■ **EXERCISE AIM**: Please count how many lines of the data include the word "will". Give only that number in reply.
EXTRACTED ENTRIES below:
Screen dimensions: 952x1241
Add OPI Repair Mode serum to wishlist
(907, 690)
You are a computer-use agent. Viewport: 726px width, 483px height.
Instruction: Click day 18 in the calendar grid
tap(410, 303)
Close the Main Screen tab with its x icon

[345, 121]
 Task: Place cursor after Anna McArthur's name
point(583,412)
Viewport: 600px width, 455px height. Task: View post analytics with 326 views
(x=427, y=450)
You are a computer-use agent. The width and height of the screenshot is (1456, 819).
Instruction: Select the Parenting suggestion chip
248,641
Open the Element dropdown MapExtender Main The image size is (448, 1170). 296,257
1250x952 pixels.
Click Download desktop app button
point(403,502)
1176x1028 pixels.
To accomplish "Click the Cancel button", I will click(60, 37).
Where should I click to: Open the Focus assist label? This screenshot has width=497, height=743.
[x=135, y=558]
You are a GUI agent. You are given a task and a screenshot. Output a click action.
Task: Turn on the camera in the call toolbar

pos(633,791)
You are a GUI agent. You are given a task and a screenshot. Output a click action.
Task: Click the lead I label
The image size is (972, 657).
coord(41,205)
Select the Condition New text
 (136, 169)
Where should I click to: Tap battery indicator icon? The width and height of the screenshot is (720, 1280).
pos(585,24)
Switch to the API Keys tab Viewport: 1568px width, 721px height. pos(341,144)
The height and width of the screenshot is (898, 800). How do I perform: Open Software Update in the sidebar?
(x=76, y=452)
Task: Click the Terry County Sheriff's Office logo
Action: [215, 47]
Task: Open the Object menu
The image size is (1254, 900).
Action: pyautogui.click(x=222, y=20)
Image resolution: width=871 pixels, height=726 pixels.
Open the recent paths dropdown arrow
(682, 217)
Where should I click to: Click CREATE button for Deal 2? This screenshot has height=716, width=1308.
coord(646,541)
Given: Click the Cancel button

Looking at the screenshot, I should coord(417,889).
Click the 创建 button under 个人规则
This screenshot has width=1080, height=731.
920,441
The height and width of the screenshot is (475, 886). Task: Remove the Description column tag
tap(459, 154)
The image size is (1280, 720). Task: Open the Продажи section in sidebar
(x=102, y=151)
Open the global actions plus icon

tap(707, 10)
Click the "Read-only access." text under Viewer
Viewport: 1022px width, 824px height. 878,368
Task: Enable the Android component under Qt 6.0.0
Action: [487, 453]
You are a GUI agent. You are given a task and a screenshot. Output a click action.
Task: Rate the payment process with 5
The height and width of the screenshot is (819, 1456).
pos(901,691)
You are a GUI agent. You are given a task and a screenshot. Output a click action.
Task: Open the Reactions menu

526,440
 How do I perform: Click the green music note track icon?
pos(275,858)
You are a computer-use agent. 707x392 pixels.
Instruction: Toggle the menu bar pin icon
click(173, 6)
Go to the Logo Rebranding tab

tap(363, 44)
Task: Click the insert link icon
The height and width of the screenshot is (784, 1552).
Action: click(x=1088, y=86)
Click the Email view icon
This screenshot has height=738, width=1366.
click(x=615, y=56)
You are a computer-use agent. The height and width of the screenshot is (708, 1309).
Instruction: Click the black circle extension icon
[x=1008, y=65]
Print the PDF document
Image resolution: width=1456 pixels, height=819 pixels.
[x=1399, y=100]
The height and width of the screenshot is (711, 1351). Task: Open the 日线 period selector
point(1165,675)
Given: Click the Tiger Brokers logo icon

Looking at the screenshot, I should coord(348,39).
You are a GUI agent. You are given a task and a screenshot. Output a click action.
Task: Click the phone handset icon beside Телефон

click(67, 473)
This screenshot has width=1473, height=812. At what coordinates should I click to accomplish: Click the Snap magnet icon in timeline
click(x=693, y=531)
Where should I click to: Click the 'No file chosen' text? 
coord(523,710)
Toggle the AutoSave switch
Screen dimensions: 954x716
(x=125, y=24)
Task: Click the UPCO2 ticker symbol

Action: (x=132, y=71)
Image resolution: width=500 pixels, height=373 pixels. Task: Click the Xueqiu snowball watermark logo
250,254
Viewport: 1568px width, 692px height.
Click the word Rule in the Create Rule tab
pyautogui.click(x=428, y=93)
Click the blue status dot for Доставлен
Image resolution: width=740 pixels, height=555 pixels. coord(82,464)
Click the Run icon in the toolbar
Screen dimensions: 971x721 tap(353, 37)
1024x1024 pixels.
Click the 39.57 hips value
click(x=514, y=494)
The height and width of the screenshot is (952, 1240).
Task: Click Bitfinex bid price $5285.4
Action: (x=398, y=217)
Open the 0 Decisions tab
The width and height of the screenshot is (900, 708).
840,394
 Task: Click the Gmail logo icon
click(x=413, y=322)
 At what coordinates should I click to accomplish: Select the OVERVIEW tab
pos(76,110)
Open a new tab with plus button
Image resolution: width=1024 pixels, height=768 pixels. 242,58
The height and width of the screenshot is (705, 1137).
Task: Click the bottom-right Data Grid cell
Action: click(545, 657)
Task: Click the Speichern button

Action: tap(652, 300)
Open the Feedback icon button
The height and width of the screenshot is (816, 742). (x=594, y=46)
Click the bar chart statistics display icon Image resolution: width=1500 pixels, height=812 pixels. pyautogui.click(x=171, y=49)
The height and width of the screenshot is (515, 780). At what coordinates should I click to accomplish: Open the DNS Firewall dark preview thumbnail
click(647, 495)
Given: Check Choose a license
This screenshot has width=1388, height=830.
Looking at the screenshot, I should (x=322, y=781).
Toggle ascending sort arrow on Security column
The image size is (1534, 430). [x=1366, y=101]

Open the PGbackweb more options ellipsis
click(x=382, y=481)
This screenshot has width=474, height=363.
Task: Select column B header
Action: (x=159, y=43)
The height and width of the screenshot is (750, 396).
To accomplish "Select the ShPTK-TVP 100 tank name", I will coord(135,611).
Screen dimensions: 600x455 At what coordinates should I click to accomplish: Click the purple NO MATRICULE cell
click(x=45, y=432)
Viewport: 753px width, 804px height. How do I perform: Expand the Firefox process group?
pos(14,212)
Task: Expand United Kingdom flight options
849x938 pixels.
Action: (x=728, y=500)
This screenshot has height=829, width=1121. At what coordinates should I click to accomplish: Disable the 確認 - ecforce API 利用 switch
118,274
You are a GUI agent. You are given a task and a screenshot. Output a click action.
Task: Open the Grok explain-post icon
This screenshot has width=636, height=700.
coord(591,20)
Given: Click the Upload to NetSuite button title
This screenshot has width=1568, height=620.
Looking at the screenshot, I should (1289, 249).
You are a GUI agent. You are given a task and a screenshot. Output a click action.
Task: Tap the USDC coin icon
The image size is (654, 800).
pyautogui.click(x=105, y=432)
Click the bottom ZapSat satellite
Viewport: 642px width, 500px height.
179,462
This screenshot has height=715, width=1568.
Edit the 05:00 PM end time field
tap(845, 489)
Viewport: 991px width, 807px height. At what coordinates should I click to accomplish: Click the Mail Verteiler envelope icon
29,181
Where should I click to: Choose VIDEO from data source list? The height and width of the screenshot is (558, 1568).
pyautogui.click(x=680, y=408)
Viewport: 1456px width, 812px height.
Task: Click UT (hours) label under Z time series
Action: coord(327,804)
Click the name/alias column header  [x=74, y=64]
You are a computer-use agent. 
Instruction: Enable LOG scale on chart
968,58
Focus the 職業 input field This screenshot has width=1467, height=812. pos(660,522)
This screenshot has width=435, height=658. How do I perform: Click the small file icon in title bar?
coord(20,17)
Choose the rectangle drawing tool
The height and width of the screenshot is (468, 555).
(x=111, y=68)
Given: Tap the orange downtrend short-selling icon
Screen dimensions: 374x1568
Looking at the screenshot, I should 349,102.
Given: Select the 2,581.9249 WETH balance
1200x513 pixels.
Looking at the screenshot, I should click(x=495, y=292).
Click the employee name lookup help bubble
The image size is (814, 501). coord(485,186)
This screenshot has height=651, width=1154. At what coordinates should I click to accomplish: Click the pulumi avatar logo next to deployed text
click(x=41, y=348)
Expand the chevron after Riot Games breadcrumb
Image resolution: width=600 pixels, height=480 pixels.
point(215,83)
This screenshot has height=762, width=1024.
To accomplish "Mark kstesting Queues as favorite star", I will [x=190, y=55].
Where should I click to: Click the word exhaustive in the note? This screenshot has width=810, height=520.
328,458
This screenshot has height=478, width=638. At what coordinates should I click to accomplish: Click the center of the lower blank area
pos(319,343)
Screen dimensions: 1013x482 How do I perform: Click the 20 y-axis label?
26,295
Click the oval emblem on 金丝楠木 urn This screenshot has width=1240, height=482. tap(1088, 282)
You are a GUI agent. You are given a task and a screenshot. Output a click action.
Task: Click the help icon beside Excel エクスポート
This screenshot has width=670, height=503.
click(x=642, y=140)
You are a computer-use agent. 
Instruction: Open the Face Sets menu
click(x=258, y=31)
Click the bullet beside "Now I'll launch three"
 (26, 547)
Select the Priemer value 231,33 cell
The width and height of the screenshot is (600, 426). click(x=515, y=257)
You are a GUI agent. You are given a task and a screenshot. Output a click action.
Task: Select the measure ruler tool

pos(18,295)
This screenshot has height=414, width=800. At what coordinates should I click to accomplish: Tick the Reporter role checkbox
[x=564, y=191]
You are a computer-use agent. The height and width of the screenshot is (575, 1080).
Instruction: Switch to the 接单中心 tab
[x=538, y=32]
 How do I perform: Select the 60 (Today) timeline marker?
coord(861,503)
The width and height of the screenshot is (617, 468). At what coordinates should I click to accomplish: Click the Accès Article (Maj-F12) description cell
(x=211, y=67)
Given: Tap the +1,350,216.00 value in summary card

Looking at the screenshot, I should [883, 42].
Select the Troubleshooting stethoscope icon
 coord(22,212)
End of EXTRACTED ENTRIES.
■ **REPLY TO THE TASK**: 3